WORK REQUEST -
Convert the rows below, from the line with "at (177, 447)." to the line with "(244, 864).", into a JSON list of strings with one string per line, leaving out blank lines.

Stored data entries
-=-=-=-=-
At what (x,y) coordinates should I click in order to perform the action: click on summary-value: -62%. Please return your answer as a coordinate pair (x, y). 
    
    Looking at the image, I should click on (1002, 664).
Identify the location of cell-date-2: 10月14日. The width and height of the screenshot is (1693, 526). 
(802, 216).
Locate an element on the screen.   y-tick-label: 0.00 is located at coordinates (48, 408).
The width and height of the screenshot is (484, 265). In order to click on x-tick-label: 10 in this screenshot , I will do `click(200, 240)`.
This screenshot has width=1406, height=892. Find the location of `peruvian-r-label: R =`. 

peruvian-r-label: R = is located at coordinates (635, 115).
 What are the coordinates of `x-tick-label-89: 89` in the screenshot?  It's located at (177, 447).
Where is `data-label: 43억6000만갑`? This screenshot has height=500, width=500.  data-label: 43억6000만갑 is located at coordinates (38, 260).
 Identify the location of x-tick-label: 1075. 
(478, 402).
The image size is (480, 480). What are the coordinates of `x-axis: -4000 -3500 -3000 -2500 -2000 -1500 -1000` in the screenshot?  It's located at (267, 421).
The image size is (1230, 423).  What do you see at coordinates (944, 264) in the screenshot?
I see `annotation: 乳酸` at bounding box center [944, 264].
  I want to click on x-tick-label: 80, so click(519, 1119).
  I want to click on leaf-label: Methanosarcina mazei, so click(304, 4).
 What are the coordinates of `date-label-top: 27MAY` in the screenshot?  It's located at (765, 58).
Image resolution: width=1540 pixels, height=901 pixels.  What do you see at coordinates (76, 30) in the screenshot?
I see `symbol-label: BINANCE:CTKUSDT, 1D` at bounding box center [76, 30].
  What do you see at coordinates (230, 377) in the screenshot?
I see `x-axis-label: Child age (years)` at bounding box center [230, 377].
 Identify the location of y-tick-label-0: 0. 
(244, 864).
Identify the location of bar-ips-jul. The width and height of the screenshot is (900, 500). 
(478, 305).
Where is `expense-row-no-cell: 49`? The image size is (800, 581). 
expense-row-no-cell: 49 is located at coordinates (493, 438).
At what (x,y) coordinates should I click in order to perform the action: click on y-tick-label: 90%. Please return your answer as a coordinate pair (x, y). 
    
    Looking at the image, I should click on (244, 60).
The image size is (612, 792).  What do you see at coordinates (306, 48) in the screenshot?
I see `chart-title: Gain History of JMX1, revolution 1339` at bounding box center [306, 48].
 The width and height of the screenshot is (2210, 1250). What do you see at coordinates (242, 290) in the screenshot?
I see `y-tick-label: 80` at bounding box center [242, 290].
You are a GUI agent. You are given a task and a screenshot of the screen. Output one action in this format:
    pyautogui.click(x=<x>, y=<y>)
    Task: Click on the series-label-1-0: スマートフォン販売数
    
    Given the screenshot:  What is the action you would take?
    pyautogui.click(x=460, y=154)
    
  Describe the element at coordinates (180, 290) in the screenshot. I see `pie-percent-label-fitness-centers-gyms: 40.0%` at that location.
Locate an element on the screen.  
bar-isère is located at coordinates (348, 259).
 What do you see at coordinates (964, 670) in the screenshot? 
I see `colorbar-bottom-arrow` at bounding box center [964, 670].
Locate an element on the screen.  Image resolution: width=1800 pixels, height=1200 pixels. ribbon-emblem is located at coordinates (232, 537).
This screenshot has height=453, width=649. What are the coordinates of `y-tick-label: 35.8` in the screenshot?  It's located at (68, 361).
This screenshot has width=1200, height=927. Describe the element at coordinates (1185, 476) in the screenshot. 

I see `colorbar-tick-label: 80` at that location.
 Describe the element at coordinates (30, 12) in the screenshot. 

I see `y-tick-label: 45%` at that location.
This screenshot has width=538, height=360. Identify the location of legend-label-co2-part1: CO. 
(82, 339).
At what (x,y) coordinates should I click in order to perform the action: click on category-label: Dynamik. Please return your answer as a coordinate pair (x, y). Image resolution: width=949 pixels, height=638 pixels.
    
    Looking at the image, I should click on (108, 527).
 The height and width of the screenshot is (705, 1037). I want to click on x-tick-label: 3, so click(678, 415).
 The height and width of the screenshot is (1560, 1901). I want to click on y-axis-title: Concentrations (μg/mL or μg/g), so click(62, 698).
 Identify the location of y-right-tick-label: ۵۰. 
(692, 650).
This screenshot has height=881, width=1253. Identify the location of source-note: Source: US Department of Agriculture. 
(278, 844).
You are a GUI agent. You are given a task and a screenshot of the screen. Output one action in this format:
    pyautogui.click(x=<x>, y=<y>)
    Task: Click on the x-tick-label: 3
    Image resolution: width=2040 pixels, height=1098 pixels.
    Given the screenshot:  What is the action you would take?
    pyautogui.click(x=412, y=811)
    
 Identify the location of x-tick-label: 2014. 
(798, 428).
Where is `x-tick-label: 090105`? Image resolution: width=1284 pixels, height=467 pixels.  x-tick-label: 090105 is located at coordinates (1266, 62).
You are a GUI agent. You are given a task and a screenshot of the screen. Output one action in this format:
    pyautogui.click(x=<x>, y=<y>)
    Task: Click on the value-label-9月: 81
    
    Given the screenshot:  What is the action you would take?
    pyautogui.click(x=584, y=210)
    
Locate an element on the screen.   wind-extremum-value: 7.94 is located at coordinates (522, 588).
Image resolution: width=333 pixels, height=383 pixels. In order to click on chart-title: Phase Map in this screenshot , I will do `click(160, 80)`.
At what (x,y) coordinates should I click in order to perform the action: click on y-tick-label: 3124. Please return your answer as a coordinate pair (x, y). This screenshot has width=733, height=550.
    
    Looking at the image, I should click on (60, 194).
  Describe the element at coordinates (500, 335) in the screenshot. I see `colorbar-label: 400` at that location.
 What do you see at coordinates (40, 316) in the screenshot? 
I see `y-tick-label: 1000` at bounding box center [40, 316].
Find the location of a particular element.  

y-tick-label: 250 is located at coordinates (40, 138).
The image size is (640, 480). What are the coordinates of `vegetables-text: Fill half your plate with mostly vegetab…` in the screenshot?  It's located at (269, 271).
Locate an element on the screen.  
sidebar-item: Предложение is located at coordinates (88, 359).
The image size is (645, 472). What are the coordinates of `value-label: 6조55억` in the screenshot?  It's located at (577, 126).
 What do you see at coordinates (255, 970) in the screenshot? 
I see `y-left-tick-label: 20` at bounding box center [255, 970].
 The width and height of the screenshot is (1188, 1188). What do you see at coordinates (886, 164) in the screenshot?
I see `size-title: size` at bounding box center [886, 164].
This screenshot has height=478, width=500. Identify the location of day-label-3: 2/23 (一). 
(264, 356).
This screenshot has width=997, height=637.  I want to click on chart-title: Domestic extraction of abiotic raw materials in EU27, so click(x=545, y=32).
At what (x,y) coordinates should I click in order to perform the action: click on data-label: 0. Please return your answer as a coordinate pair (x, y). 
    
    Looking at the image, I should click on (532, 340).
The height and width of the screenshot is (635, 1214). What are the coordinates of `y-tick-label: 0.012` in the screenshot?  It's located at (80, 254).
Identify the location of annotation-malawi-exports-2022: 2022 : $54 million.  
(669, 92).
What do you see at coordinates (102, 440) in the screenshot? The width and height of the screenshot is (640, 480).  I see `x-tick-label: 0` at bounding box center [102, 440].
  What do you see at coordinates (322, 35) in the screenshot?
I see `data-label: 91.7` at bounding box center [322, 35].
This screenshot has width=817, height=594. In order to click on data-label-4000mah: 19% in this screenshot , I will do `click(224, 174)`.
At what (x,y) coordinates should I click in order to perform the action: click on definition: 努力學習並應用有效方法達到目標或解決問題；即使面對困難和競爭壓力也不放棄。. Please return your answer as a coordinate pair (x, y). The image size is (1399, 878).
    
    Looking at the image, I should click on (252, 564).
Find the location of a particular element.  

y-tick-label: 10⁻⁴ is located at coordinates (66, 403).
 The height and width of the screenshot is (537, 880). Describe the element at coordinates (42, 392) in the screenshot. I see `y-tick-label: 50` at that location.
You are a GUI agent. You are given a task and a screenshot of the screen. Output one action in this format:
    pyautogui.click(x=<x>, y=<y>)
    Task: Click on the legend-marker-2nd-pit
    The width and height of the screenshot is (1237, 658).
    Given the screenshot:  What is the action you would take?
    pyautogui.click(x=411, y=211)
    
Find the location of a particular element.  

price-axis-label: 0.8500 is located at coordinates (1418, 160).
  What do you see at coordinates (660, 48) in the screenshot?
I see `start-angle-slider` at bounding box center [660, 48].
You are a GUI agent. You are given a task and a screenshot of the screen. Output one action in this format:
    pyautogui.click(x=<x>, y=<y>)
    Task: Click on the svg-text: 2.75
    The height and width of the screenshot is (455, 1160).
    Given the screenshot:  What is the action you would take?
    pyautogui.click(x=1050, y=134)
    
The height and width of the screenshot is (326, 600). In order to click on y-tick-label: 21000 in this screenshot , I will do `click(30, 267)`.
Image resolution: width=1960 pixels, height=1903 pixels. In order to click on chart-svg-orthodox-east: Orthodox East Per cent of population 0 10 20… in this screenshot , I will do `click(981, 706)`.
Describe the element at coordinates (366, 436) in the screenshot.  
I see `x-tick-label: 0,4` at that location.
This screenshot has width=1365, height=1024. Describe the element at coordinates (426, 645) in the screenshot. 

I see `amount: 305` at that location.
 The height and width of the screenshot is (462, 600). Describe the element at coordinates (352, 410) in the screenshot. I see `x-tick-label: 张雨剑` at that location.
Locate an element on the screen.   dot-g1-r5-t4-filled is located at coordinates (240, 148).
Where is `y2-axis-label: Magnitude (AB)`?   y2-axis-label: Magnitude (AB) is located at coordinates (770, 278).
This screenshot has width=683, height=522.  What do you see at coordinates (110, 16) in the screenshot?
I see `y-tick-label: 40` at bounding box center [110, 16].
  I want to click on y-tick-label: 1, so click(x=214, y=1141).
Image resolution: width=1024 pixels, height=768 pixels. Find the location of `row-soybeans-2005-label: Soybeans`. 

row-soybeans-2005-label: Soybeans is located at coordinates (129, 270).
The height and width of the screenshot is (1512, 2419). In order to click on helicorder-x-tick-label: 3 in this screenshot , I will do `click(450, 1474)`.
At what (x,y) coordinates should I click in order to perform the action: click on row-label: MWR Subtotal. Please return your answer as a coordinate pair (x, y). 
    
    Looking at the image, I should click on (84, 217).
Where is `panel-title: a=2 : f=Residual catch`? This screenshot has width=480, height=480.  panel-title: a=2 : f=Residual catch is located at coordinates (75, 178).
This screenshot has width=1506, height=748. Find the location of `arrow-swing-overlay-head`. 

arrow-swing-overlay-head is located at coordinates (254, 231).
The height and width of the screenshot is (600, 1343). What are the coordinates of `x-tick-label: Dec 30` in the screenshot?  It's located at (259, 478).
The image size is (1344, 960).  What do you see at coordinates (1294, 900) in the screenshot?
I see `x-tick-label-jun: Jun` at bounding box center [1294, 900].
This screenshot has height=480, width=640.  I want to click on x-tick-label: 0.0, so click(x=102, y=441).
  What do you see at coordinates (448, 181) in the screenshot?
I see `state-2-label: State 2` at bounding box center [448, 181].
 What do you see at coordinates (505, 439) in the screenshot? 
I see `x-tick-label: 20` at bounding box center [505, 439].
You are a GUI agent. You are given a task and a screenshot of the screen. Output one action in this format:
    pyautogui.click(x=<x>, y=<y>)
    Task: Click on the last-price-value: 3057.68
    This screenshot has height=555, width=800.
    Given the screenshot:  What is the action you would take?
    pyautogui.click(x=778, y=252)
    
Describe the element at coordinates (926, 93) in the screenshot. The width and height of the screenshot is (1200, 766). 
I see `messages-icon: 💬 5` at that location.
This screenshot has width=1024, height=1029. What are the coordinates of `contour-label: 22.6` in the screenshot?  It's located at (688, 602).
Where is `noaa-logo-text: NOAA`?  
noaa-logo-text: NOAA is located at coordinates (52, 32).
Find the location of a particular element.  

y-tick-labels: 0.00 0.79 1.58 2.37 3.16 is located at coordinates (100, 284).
-=-=-=-=-
REPLY -
[
  " What are the coordinates of `x-tick-label-89: 89` in the screenshot?  It's located at (177, 447).",
  "Where is `data-label: 43억6000만갑`? This screenshot has height=500, width=500.  data-label: 43억6000만갑 is located at coordinates (38, 260).",
  " Identify the location of x-tick-label: 1075. ",
  "(478, 402).",
  "The image size is (480, 480). What are the coordinates of `x-axis: -4000 -3500 -3000 -2500 -2000 -1500 -1000` in the screenshot?  It's located at (267, 421).",
  "The image size is (1230, 423).  What do you see at coordinates (944, 264) in the screenshot?",
  "I see `annotation: 乳酸` at bounding box center [944, 264].",
  "  I want to click on x-tick-label: 80, so click(519, 1119).",
  "  I want to click on leaf-label: Methanosarcina mazei, so click(304, 4).",
  " What are the coordinates of `date-label-top: 27MAY` in the screenshot?  It's located at (765, 58).",
  "Image resolution: width=1540 pixels, height=901 pixels.  What do you see at coordinates (76, 30) in the screenshot?",
  "I see `symbol-label: BINANCE:CTKUSDT, 1D` at bounding box center [76, 30].",
  "  What do you see at coordinates (230, 377) in the screenshot?",
  "I see `x-axis-label: Child age (years)` at bounding box center [230, 377].",
  " Identify the location of y-tick-label-0: 0. ",
  "(244, 864)."
]